I went mining in my foot earlier this evening. I think tweezers were called for, but I chose the more rugged, traditional blade. Now on the back porch, laptop in lap and clean water in hand, I can finally put two thoughts together without the distraction of infection’s signature throb. The red, setting sun is turning the ointment globbed on my foot into a sangrial re-run of just twenty minutes ago when Knut poked his head in to look at my scarlet foot before trotting off in his own unaffected way. I’m afraid living with me the last several years has undermined his faith in our specie’s competence.
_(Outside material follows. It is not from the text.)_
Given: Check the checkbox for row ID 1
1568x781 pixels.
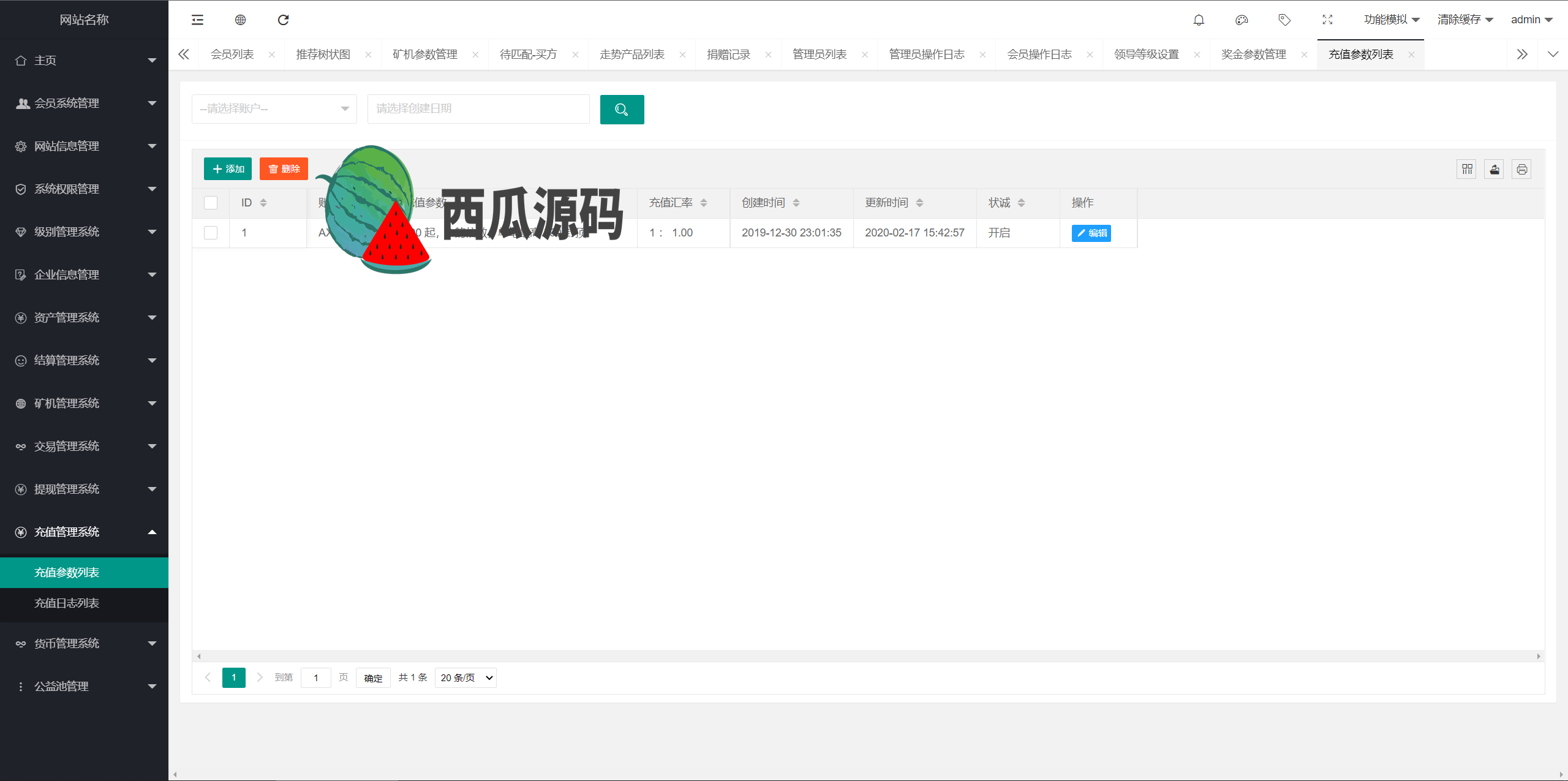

By the way, it’s good I can string thoughts together again. The Peace Corps gave me plenty to think about earlier when they sent me my official Close of Service date, July 30th—exactly three months from today. I have a stylish escape planned from Sierra Leone via Cairo, Luxor, Giza, Bangkok, Ko Phi Phi, Patayeh, and Seattle, but for now I’m more concerned about how to hold the door open for my replacement volunteer—whoever that might be—while I bow out. I have vague sketches in my mind of presenting a cola nut to the paramount chief, end-of-year events with the school staff, and giving away everything in my house that won’t fit in the two bags I’m taking stateside. Three months is a while still, but I had sad-stirrings when I picked up my little friend, Sunday, and thought about three months and one day from now.
I’m sure I’ll be ready to escape from the rainy season when the time comes though. Signs that the dry season is crackling its last are too obvious to miss. The mangos dripping off every tree are burning orange like feeble imitations of autumn leaves, and even tonight as the evening’s slow glow dies to my left, the phrenetic lightning of a faux-storm is flashing on my right. The rainy season always sends out feeler clouds, like a pipe gurgling before it spews out that first dusty water.
My nights have been hacked-up episodes of Masterpiece Theater lately with all the dreams the warm weather has been giving me. The fruit bats are having fun with my sleep too, knocking mangos down from the higher branches so the snik-snik-snap-womp of their falling wakes me up from old college classes, drags me away from flirtatious encounters on a sunset bridge, or interrupts a rehearsal for a musical I’ve somehow ended up in. I can’t complain too much though, I ran into one of the volunteers from my staj recently who was in Freetown solely to escape his own sleeping problems-
“Hey, what’s up? What brings you to town?”
“Oh… just had to get out of the village. Having problems with the goats.”
“…ya say, goats?”
Apparently the goats in that village engage in extreme nocturnal copulation just outside the volunteer’s bedroom, preventing any kind of meaningful sleep. Pens were built. Town meetings were held. Still the goats loudly found ways to carry out their amorous campaign of sleep-depravation. Apparently one can only take so much of a goat sex soundtrack before breaking. Move over Waterboarding.
So because nothing more normal than raucous goat romping has happened lately, let me explain how I battled with a beast the other night:
I mean, there I’m laying, my aforementioned cacophony of dreams keeping me busy, when I’m quite literally clawed out of slumber by Satan’s lap pet. “Is that innumerable sulfurous stalagmites falling on my shoulder?” Is my waking thought. “Ohhhh… good. I found the Headless Horseman’s gruesome head.” Is my next thought after clicking on the flashlight I always sleep with, hand-ready.
Cross a carnivorous squirrel with a dead rat, give it the face of a road-killed hampster, glue tufts of fur on its whip-like tail, then paint discordant gray and white patterns over its rotted body—this is my foe. Are those clusters of cutlasses? No, just hell’s teeth.
The ensuing battle is on-par with the fabled bear/shark showdown the world will never be fortunate enough to behold. Thankfully I sleep in the full nude, so I’m already wearing my Battle Suit. The Beast’s hiss is answered by my war shrieks, it’s infinite, boring eyes deflected by the pillow I hold up as a shield.
Not being able to climb sheer walls, I remain ground-bound as the Beast leaps and postures, dodging my hurled shorts and t-shirts I had the foresight to leave laying on my bedroom floor. Scrambling away from my onslaught, the Beast was fortunate enough to find an open window and escape, giving one last toxic scream before disappearing into the dark maw of night. “Victory?” is the trembling thought that eventually lulls me back into a fitful sleep.
And because the shower (I try every now and then) just opened up downstairs in the hostel, let me conclude this post with something completely unrelated. These are some wise words my principal used to advise students at a recent morning assembly:
“If you only knew the meaning of the word ‘Marriage’ you would never desire this! Be you ugly or handsome, marriage only makes you become more ugly. You are forcing your face into unnatural positions and beating on it trying to figure out where you will find food to feed your children, where you will find money to fill your debts. And then from all this worrying you get Hypertension! And then you die! This marriage has killed you.”
Not that getting married and having a pair of goats tied up outside was ever an end-dream for my life, but I’m glad I’m learning what pitfalls to avoid when I go home in three months.